- **Exercise details**
Arrange the lines below as a Markdown table with the columns Row and Line, omitting blank lines. Begin with the first line and stop after the line that contains "Looking at the image, I should click on (66, 374).".

———

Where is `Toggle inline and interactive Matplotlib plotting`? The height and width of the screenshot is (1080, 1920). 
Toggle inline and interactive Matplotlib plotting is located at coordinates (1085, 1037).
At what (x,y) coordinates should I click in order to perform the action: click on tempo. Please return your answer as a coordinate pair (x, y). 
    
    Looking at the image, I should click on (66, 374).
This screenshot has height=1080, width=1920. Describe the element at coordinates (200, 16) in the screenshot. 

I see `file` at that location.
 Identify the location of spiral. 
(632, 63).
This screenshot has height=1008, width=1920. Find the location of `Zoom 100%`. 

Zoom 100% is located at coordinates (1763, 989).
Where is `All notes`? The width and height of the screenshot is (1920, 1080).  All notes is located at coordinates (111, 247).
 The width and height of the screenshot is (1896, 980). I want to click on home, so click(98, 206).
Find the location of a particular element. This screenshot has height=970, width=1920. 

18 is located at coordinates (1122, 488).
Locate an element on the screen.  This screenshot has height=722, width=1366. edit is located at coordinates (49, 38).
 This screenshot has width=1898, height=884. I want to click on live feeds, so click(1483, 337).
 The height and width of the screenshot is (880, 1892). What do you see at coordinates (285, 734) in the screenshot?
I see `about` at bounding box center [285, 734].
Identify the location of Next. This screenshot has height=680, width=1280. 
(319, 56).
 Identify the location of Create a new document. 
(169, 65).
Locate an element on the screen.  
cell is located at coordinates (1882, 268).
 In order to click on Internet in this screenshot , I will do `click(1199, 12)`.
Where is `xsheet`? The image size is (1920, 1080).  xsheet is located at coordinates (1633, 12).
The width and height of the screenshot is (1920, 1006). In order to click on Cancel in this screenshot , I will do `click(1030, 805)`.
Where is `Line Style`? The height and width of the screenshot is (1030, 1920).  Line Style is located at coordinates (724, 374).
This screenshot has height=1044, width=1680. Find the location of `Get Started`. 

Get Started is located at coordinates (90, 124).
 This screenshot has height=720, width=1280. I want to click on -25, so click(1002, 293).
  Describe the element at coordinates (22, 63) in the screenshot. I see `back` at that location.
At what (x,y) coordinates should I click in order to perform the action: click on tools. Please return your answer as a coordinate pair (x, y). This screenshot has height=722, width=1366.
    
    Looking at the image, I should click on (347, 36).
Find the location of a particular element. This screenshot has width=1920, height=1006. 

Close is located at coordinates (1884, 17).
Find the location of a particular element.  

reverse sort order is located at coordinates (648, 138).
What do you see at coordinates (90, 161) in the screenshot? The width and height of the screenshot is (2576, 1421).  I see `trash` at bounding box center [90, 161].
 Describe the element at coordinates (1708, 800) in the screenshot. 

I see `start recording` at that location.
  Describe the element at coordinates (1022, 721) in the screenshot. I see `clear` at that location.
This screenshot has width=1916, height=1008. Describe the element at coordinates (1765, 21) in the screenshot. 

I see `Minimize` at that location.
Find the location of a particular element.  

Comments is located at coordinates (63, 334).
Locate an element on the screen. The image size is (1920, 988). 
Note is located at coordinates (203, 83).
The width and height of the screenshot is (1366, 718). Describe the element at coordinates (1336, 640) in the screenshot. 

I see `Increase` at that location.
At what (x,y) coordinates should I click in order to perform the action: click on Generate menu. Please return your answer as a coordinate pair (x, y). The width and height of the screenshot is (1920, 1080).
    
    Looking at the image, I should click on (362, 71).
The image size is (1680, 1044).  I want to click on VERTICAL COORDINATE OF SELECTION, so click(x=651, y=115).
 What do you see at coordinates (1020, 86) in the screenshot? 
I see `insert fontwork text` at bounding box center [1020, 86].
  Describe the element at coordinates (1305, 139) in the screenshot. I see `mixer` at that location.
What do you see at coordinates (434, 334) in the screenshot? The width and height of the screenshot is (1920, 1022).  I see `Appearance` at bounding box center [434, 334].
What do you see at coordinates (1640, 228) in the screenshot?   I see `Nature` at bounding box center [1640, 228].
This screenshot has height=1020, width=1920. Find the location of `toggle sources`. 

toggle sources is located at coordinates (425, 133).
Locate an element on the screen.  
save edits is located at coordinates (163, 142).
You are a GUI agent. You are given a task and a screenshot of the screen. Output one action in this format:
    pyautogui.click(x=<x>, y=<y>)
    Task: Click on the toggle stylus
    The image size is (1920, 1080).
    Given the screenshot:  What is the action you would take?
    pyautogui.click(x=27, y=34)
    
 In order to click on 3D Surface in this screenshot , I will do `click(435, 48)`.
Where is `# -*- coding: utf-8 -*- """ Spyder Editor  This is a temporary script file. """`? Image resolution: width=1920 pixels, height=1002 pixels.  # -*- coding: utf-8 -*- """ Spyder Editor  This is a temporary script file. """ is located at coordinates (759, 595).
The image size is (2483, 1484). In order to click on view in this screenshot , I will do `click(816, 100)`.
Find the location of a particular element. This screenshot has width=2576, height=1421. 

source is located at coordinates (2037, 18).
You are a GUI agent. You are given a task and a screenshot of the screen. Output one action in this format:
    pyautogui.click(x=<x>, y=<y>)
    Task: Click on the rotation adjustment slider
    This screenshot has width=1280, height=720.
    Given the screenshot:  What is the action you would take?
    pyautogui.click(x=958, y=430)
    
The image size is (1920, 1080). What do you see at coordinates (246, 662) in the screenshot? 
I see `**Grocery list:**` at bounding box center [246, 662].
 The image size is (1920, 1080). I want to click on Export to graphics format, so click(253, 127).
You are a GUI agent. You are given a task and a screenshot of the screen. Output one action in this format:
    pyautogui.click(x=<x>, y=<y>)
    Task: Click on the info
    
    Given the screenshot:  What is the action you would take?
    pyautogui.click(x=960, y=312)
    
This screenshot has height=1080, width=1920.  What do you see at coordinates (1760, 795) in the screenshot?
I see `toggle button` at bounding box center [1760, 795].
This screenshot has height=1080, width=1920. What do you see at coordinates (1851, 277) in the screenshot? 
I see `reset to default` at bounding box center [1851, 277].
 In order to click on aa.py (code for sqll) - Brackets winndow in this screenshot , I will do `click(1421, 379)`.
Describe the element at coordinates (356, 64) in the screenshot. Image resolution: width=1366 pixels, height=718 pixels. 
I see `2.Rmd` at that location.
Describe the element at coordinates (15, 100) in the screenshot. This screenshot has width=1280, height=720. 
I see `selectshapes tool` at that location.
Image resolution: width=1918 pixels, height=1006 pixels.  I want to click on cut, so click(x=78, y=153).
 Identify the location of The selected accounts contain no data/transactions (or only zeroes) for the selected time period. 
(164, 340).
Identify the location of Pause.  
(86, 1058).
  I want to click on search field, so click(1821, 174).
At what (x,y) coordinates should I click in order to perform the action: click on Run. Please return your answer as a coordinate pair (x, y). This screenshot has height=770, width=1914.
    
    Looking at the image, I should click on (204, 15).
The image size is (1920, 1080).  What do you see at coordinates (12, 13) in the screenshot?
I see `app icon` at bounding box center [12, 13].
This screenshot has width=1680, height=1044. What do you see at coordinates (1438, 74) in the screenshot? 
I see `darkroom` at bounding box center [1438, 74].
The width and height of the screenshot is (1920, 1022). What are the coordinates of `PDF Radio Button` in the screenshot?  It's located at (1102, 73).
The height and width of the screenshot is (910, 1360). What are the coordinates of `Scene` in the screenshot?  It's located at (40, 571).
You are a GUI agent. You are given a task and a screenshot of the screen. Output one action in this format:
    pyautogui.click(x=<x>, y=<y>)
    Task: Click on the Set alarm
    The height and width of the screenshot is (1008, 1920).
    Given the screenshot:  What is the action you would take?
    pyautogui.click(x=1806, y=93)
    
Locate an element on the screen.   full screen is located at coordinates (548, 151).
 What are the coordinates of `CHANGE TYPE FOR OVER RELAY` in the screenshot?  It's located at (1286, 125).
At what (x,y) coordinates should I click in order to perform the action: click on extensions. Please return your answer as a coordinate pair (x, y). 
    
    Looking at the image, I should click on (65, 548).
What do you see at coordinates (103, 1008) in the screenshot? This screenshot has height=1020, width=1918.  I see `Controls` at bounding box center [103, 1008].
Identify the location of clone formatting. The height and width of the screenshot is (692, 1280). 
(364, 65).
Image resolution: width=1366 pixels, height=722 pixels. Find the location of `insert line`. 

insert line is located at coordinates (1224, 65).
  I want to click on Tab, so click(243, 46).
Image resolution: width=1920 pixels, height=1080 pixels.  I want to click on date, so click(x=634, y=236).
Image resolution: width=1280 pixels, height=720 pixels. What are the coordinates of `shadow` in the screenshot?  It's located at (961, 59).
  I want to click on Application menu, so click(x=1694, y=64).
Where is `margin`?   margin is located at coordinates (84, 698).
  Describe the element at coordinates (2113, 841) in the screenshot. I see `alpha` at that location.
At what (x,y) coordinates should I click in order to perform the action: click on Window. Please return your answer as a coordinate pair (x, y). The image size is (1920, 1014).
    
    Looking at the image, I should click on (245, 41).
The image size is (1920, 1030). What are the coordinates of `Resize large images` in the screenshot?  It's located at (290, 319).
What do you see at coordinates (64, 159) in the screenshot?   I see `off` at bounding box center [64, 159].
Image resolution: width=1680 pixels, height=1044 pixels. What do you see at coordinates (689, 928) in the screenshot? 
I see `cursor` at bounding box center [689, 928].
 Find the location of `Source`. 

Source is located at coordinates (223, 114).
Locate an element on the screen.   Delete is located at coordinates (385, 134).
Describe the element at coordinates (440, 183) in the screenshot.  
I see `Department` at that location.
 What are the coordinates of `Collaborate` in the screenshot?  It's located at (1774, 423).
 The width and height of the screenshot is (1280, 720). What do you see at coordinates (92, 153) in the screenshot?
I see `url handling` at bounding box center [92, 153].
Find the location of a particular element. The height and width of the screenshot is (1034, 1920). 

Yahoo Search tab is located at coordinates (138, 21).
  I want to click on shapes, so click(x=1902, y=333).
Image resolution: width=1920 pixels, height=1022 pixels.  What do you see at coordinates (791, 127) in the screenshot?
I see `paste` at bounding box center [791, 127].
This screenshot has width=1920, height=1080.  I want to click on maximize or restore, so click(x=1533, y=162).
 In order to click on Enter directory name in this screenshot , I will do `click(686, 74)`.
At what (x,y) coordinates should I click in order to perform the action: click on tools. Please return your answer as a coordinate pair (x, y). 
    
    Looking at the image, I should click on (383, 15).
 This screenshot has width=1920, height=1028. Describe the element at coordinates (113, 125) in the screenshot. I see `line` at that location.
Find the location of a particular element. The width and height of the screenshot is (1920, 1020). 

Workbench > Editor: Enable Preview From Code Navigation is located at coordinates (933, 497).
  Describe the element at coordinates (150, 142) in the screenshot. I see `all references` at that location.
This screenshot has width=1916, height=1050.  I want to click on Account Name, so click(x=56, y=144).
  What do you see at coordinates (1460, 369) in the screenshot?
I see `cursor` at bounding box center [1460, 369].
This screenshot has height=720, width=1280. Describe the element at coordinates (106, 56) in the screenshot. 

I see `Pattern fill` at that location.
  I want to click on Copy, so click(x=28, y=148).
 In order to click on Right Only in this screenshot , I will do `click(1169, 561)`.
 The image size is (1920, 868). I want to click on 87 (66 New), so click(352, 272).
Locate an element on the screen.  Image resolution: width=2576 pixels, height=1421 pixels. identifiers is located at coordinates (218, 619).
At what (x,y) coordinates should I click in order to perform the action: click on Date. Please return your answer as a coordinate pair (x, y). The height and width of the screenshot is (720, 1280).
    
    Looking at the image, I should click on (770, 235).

———

- **In response**
| Row | Line |
|---|---|
| 1 | Where is `Toggle inline and interactive Matplotlib plotting`? The height and width of the screenshot is (1080, 1920).  |
| 2 | Toggle inline and interactive Matplotlib plotting is located at coordinates (1085, 1037). |
| 3 | At what (x,y) coordinates should I click in order to perform the action: click on tempo. Please return your answer as a coordinate pair (x, y).  |
| 4 |     Looking at the image, I should click on (66, 374). |